Входит Маша. Она накрасила губы, выглядит старше. Пробует несколько взглядов и жестов опытной женщины.
Колотилин выходит из ванной, продолжая петь. Увидев Машу, замолкает.
Николай Иванович. Здравствуйте, Маша из Саратова, здравствуйте.
Маша. Мы не знакомы.
Николай Иванович. Заочно, так сказать, мы уже знакомы. Николай Иванович Колотилин. Хм. Я вас представлял несколько иной…
Маша (холодно). Вот как.
Николай Иванович. Мда… Зина плохо разбирается в людях… А у меня в гимназии – э-э! Ну-ну, не надо казаться старше себя.

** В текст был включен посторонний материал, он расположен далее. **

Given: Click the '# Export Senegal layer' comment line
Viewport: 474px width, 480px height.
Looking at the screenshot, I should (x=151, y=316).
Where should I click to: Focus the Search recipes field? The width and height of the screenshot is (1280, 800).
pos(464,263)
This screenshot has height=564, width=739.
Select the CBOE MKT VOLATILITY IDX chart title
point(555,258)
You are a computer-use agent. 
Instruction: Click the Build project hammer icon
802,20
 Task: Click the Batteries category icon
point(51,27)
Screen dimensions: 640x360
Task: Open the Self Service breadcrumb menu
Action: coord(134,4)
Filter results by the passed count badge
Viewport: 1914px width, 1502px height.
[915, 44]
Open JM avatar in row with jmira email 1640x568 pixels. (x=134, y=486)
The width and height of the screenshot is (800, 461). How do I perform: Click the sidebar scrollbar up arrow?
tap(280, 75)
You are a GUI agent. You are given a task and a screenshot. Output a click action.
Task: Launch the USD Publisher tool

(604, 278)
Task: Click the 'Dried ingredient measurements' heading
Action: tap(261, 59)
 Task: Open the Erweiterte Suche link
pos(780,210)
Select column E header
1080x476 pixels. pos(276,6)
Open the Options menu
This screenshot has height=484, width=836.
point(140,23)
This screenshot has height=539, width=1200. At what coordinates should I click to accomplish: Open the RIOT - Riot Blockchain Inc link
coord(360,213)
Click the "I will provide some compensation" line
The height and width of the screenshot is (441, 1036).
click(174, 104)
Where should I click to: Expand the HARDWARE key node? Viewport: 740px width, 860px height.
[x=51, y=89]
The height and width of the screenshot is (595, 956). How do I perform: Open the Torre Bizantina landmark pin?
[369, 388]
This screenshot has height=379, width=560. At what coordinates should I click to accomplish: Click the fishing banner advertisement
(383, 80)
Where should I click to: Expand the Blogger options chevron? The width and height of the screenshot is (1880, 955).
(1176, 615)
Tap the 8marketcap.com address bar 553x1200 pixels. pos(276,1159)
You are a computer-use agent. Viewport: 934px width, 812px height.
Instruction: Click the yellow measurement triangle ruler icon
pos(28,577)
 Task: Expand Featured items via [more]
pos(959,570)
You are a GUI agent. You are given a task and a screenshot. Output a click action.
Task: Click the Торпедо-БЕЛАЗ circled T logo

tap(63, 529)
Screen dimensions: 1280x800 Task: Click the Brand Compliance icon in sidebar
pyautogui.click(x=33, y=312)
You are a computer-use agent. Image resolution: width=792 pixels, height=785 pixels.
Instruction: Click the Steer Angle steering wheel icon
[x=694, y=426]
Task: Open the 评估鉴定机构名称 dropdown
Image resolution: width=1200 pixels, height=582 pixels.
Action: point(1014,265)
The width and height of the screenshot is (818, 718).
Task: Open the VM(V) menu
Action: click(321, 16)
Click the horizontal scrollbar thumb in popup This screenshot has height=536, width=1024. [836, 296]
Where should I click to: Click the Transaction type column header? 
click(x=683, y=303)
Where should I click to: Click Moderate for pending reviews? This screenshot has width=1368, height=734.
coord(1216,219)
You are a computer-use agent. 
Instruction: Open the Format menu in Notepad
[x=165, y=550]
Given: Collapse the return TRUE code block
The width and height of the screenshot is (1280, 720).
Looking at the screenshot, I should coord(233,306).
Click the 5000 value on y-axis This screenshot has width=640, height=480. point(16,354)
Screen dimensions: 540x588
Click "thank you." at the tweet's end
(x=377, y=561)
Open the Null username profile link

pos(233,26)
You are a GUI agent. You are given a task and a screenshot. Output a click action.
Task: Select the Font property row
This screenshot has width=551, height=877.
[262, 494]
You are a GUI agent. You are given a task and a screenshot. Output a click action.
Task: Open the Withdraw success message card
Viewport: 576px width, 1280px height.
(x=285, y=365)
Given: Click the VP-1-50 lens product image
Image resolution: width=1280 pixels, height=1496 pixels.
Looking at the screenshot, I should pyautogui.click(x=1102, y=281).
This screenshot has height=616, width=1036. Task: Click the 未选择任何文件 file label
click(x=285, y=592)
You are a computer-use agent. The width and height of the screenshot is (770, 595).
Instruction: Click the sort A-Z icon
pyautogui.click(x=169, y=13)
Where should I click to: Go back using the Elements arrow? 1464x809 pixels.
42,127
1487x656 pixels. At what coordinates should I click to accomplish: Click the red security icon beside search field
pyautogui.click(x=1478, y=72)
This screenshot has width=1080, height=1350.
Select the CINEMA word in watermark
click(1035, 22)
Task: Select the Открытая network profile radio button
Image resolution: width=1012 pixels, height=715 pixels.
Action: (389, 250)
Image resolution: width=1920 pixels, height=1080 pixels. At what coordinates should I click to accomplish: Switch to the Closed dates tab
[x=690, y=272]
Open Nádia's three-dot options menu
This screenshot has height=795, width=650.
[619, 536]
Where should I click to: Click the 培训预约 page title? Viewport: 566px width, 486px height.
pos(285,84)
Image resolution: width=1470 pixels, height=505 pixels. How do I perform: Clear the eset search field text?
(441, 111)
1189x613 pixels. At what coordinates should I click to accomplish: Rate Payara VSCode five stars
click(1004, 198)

Маша. А вы еще довольно бодрый.
Николай Иванович. Э-э! Я и не это слышал. Придет, знаете, этакая Брижжит Бардо, ее спрашиваешь, когда была битва при Ватерлоо, а она смотрит тебе прямо в душу неподвижными глазами и вздыхает так, знаете, – а-ах… – и вся ее биография в этом «а-ах…» Вы что, серьезно на ветеринара собираетесь учиться? Бросьте!
Маша. Я еще не решила.
Николай Иванович. Чудесные есть специальности для женщин! просто чудесные! Чем плохо, например, мм… н-ну… эта, как ее… В общем, много всего, только учись. Но ветеринар… это же… запахи, кошки, шерсть, глисты!.. Бросьте вы это. Хотя, конечно, для ветеринаров сейчас золотое время. «И зверье, как братьев наших меньших, никогда не бил по голове…»
Маша. Вы тоже пишете стихи?
Николай Иванович. Это Есенин! Стыдно!.. да, стыдно! Надо… больше знать, Мария.
Маша. А зачем?
Николай Иванович. Ну, вы меня поражаете! «Зачем»! Затем, чтобы… знать! Чтобы идти вперед! Про прогресс что-нибудь слышали?
Маша. Прогресс? Прогресс… прогрессивка, прогрессивный…
Николай Иванович. Мда… Человеческий прогресс, Мария, необратим. Человек вырвался к звездам! И дальше! А для этого нужно что? Нужно… ну?.. Знать! А чтобы знать…
Маша. …надо учиться.
Николай Иванович. Умница.
Маша. У женщин, я считаю, есть одна специальность – быть красивой.
Николай Иванович. Это не специальность. Это обывательское представление о жизни. Обывательское! Низменное представление!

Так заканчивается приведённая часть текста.